I let myself get lost for a while in the idea that I really, really, seriously needed a break from being in charge, having to plan and understand every little detail, and in doing so, I surrendered my choices  I normally would have made.  Had I kept myself in charge of my path, it would have been simple to say, “No, we’re going to slow down  and you can go on up ahead and we’ll meet you at the bar in a few hours.  I won’t hold you back and you can be happy after several glass of wine and chatter and I’ll be happy, too.”

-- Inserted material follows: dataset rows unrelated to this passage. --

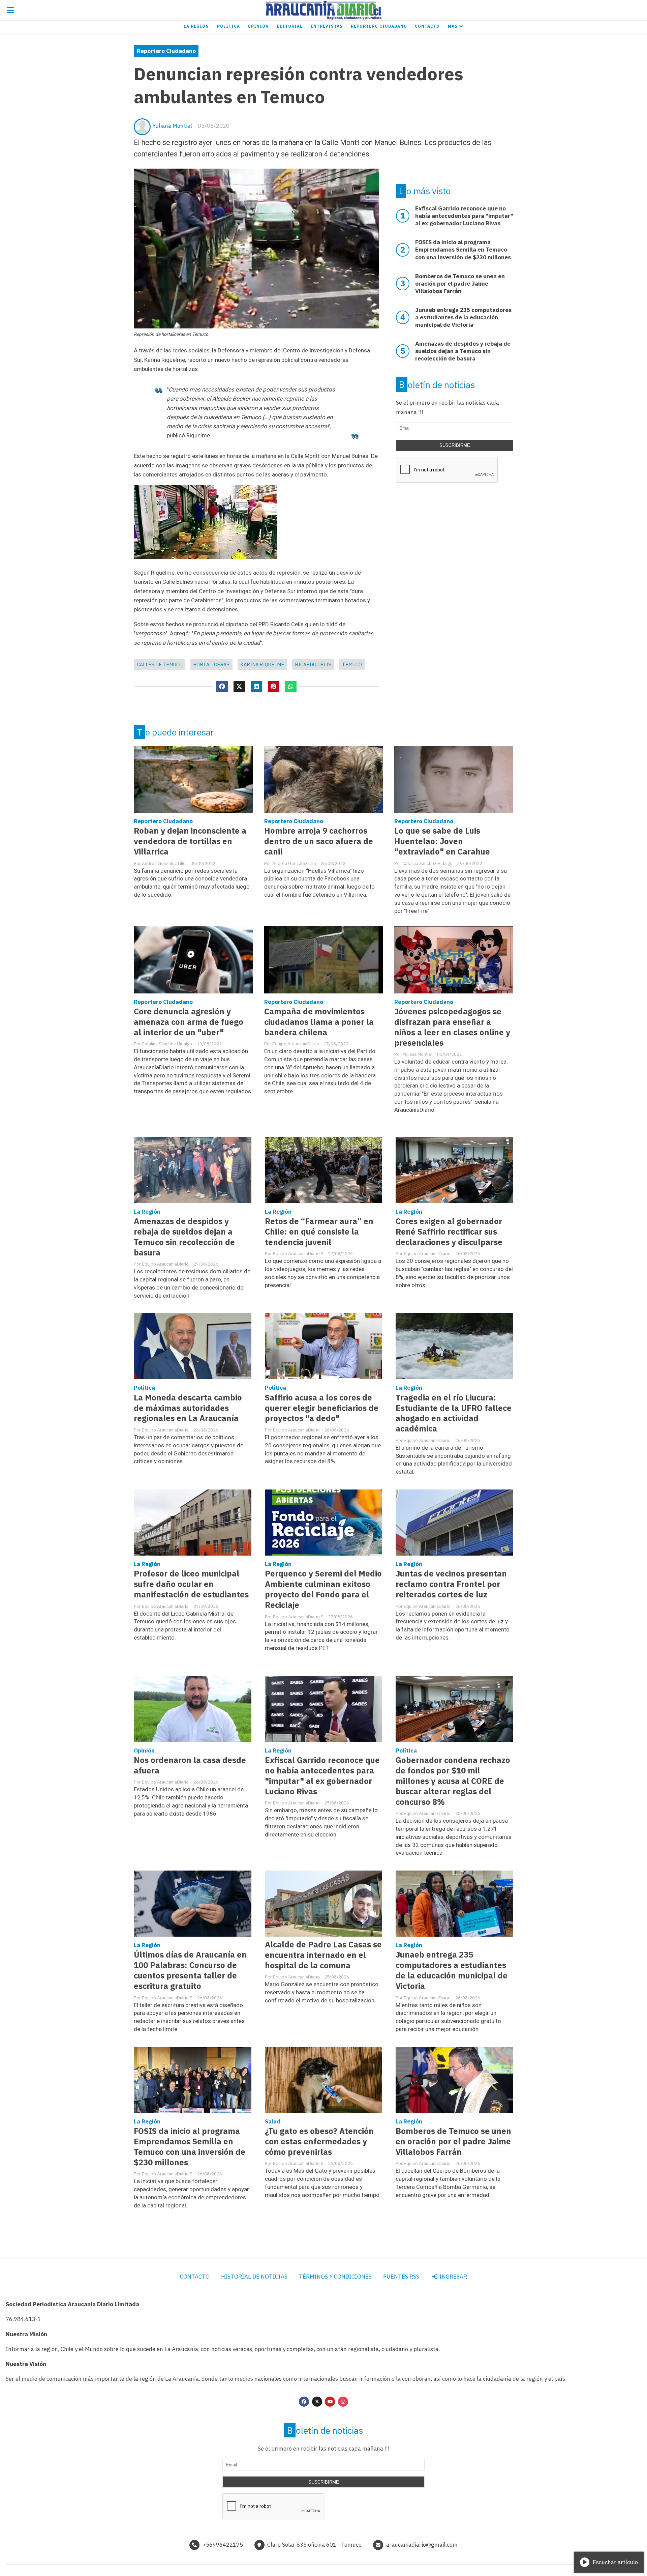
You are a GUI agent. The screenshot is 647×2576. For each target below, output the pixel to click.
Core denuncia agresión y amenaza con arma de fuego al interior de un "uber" (188, 1022)
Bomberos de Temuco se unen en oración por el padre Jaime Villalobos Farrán (453, 2141)
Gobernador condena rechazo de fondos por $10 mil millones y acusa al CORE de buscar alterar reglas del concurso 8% (453, 1781)
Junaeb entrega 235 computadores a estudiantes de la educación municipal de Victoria (451, 1970)
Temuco (352, 664)
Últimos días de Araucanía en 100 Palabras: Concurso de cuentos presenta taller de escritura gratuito (190, 1970)
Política (228, 26)
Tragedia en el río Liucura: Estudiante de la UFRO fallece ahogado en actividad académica (454, 1413)
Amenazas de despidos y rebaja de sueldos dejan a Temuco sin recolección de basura (184, 1237)
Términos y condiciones (335, 2276)
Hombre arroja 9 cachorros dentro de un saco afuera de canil (318, 841)
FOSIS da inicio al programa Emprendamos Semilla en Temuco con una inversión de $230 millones (189, 2147)
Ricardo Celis (313, 664)
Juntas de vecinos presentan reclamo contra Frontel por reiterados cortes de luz (451, 1584)
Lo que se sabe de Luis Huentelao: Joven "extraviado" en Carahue (442, 841)
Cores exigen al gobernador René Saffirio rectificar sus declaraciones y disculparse (449, 1231)
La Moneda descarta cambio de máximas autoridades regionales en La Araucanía (188, 1408)
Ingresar (452, 2276)
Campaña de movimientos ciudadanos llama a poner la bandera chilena (319, 1022)
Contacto (427, 26)
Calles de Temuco (160, 664)
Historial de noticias (254, 2276)
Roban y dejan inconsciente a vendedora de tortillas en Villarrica (190, 841)
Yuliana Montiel (172, 125)
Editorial (290, 26)
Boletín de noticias (437, 384)
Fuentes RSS (401, 2276)
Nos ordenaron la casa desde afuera (190, 1765)
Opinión (258, 26)
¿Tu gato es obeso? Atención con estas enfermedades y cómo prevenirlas (319, 2141)
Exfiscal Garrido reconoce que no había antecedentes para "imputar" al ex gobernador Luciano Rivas (322, 1776)
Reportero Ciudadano (379, 26)
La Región (196, 26)
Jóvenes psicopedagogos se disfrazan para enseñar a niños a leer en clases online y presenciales (452, 1027)
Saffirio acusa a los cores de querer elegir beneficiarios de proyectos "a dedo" (321, 1408)
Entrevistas (327, 26)
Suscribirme (454, 445)
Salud (272, 2121)
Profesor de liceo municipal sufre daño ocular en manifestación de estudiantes (191, 1584)
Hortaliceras (211, 664)
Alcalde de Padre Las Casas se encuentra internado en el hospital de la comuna (323, 1955)
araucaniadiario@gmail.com (422, 2544)
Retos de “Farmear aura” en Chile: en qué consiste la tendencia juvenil (319, 1231)
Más (453, 26)
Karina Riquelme (262, 664)
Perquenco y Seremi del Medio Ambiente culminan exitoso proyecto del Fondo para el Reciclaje (323, 1589)
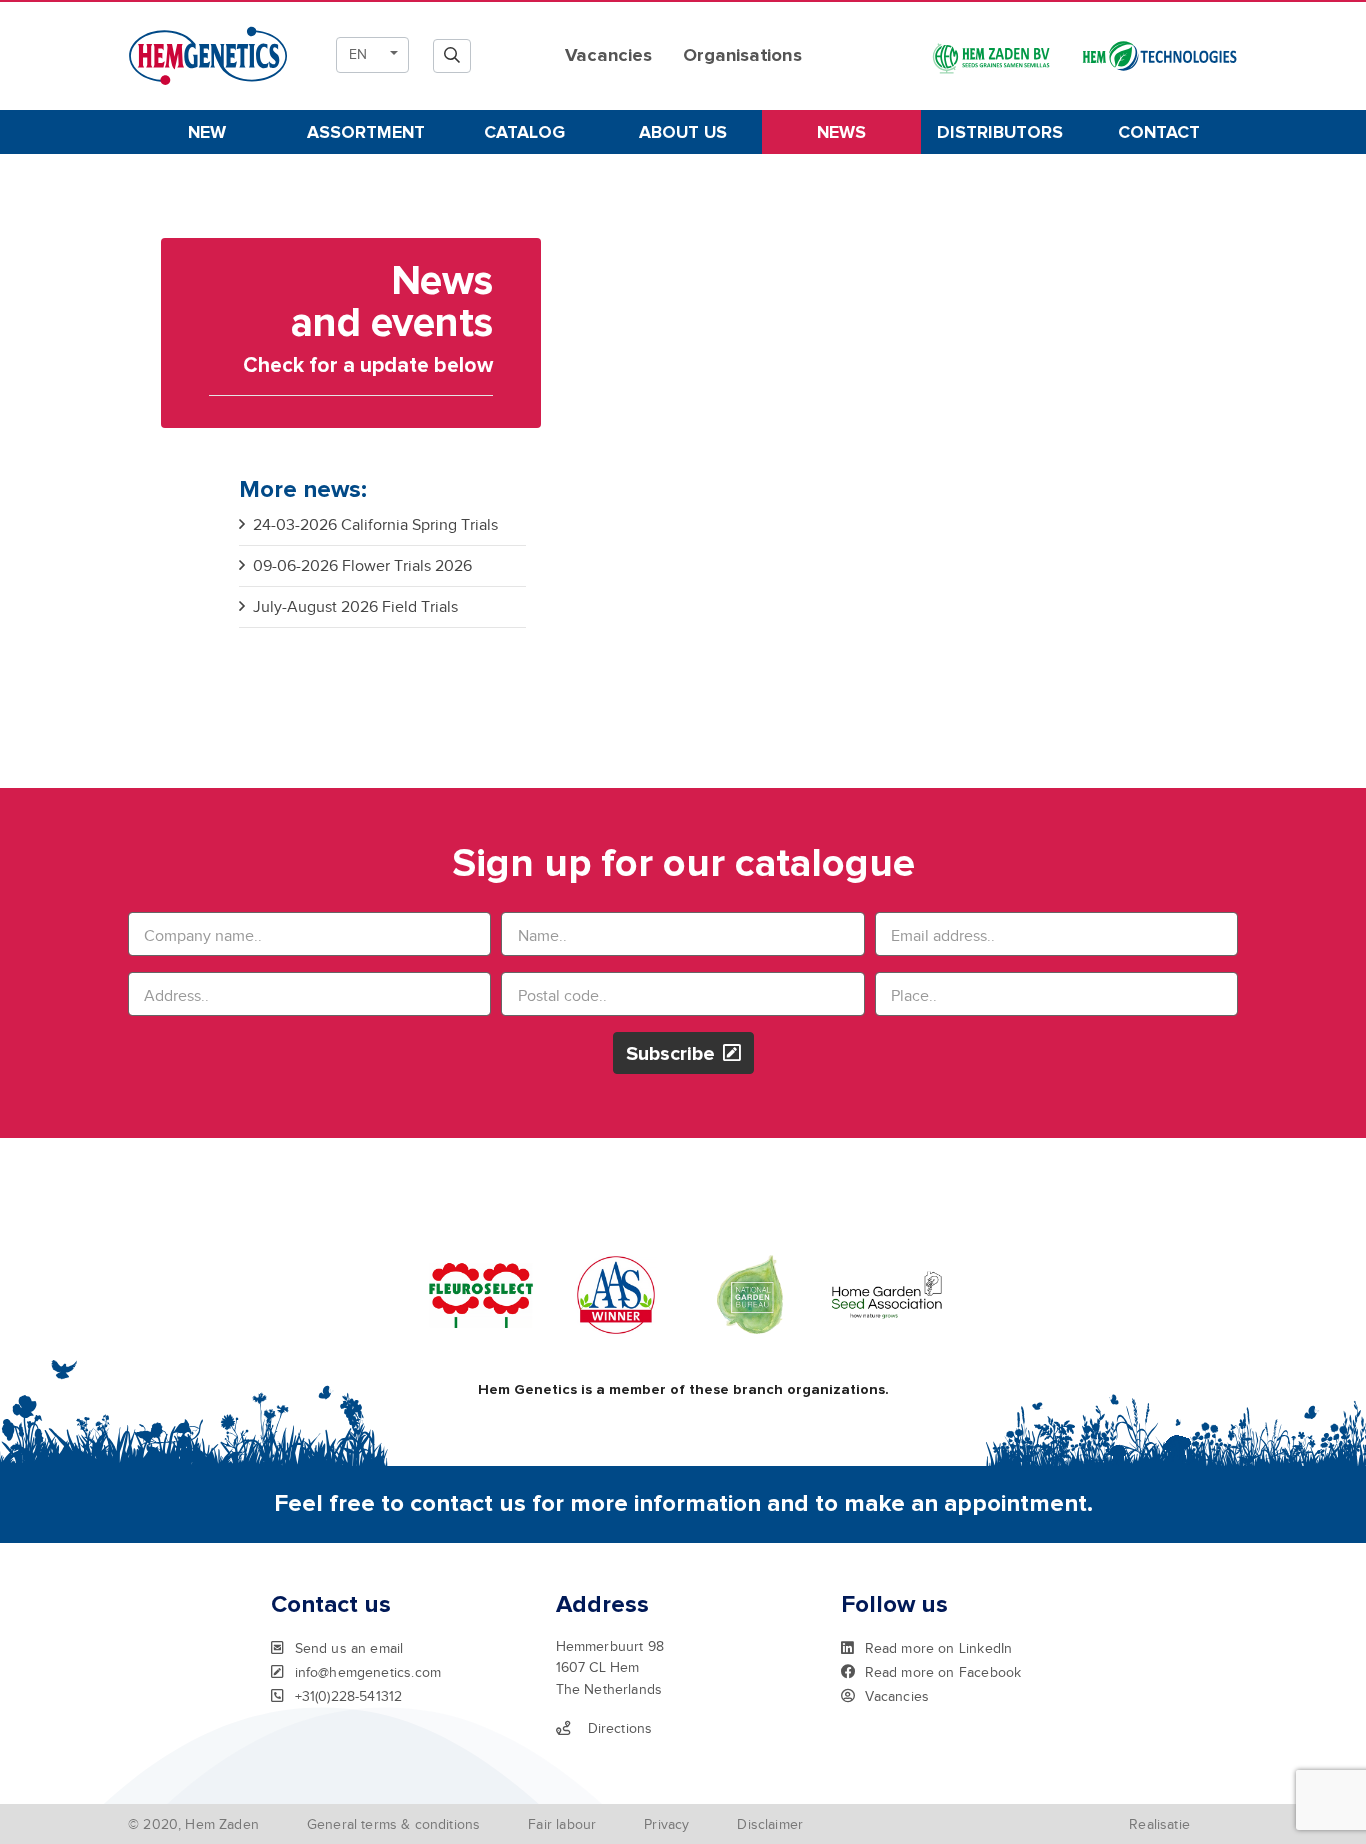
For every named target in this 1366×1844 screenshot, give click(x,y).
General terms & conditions (393, 1824)
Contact (1159, 133)
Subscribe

What I’ve Learned from the Camino de Santiago

I don’t know if in my own journey of life, I can ever surrender control without surrendering choices, but I do find that it’s a little bit easier back on my own turf.  I can hand off control of a situation to someone I trust, in my personal or my professional life, and still maintain my integrity without feeling pressured to compromise myself.  Some would call that delegating, and it’s something I’ve learned to do rather well since my return from my pilgrimage.  I can’t say it’ll ever come easily to me to surrender control without surrendering what’s important to me, but perhaps that’s why I still dream vividly of walking the Camino.